WHAT THE TASK ASKS: Rewrite the records from the line with "This screenshot has width=1564, height=879." to the line with "The height and width of the screenshot is (667, 1258).", changing "Performance" to "Efficiency" and keeping all else the same. Give only those lines.

═══ TASK INPUTS ═══

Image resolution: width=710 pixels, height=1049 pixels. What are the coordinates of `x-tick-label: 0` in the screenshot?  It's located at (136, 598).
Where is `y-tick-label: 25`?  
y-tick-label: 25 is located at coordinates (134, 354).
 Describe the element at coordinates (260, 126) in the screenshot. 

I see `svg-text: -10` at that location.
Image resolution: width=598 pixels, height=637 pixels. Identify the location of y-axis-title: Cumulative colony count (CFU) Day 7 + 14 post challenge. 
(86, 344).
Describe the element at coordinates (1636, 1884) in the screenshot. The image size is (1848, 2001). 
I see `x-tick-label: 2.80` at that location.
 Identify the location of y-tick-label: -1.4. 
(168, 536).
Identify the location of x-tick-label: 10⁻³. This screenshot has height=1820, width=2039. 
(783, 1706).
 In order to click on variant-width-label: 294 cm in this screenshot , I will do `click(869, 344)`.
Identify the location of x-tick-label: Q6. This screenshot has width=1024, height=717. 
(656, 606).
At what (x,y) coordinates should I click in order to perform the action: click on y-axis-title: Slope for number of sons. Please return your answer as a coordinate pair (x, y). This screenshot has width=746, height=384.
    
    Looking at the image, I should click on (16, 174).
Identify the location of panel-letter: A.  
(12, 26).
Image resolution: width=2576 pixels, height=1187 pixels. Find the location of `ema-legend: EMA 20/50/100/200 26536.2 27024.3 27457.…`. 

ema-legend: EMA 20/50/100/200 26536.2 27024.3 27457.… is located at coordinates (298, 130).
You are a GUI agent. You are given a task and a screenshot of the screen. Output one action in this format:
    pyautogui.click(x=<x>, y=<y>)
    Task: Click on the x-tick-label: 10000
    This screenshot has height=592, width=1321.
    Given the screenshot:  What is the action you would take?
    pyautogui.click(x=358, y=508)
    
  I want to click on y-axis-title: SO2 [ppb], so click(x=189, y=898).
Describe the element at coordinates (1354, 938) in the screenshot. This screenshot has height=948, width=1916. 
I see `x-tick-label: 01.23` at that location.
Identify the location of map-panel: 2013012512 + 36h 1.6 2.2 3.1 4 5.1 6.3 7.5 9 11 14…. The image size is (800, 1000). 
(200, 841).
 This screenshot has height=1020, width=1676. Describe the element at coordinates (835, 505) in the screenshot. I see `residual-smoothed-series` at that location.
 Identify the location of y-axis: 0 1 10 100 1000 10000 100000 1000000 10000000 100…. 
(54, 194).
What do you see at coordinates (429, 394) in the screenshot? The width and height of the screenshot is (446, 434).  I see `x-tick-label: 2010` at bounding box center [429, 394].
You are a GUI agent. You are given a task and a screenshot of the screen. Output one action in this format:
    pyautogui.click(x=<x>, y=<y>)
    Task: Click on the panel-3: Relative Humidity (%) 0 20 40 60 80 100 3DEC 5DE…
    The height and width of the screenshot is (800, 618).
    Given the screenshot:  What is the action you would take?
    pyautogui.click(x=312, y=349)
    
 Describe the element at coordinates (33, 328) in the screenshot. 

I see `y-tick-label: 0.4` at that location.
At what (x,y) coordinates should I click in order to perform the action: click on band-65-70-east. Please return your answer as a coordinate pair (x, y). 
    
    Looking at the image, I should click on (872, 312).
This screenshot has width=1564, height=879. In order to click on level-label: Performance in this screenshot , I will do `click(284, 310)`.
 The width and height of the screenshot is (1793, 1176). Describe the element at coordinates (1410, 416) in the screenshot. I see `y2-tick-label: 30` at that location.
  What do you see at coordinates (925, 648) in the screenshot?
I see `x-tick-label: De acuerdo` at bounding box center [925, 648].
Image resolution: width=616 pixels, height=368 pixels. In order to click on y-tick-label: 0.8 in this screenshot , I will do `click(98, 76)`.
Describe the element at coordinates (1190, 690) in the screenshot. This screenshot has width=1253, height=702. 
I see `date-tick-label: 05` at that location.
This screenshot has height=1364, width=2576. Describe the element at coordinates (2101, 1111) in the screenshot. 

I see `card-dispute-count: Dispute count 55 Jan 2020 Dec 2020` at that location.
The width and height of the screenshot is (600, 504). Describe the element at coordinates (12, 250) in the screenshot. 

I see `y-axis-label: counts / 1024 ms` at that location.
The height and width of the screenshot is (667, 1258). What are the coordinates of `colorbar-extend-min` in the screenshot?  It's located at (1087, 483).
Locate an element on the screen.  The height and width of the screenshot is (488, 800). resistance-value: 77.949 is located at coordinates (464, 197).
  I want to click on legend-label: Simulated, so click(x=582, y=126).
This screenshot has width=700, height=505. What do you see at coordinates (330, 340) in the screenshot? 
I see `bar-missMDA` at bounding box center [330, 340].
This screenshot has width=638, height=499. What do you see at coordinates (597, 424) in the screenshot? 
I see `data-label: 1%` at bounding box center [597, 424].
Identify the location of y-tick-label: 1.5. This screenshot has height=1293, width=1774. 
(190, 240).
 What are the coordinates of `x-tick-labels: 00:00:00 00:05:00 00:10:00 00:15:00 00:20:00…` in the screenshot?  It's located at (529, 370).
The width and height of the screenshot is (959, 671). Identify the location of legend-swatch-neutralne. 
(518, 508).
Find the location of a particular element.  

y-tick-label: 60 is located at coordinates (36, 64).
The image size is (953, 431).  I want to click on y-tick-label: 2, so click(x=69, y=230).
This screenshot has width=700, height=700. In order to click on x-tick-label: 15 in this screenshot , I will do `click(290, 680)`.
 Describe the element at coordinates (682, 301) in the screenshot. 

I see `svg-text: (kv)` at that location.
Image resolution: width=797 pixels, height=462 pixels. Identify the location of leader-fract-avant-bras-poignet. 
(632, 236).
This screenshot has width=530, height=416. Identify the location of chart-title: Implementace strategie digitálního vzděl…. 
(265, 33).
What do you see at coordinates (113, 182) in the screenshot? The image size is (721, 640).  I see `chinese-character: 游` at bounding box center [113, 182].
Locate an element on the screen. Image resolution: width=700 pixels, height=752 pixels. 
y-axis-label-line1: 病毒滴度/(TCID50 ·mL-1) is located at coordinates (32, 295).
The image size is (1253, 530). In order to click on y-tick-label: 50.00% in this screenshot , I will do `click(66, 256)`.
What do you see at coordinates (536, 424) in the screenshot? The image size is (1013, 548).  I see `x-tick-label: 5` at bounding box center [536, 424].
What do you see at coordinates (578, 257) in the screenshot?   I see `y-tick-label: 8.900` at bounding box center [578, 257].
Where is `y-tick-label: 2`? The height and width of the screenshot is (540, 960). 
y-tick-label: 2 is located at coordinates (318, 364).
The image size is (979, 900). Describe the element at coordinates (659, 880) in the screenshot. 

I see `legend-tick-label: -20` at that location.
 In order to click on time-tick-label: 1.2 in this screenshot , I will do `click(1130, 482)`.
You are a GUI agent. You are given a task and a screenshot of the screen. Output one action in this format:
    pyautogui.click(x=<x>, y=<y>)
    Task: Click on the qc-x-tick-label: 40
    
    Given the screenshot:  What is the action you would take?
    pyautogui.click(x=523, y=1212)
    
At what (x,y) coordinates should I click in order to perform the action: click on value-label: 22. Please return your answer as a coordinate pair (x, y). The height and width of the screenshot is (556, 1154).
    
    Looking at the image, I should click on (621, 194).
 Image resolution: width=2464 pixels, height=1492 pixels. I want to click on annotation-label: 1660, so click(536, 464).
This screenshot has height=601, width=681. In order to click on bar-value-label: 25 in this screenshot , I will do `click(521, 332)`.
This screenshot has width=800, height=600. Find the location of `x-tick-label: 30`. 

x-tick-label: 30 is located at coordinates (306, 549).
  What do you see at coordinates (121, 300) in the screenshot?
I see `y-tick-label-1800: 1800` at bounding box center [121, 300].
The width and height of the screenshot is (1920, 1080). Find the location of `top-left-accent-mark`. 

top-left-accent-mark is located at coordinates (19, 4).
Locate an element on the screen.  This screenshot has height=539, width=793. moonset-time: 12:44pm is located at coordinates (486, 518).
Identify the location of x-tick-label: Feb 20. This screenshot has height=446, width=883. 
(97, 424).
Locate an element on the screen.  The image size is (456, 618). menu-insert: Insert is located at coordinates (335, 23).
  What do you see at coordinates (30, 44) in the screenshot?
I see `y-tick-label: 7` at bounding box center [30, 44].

═══

RESPONSE TO THE EXERCISE:
This screenshot has width=1564, height=879. In order to click on level-label: Efficiency in this screenshot , I will do `click(284, 310)`.
 The width and height of the screenshot is (1793, 1176). Describe the element at coordinates (1410, 416) in the screenshot. I see `y2-tick-label: 30` at that location.
  What do you see at coordinates (925, 648) in the screenshot?
I see `x-tick-label: De acuerdo` at bounding box center [925, 648].
Image resolution: width=616 pixels, height=368 pixels. In order to click on y-tick-label: 0.8 in this screenshot , I will do `click(98, 76)`.
Describe the element at coordinates (1190, 690) in the screenshot. This screenshot has width=1253, height=702. 
I see `date-tick-label: 05` at that location.
This screenshot has height=1364, width=2576. Describe the element at coordinates (2101, 1111) in the screenshot. 

I see `card-dispute-count: Dispute count 55 Jan 2020 Dec 2020` at that location.
The width and height of the screenshot is (600, 504). Describe the element at coordinates (12, 250) in the screenshot. 

I see `y-axis-label: counts / 1024 ms` at that location.
The height and width of the screenshot is (667, 1258). What are the coordinates of `colorbar-extend-min` in the screenshot?  It's located at (1087, 483).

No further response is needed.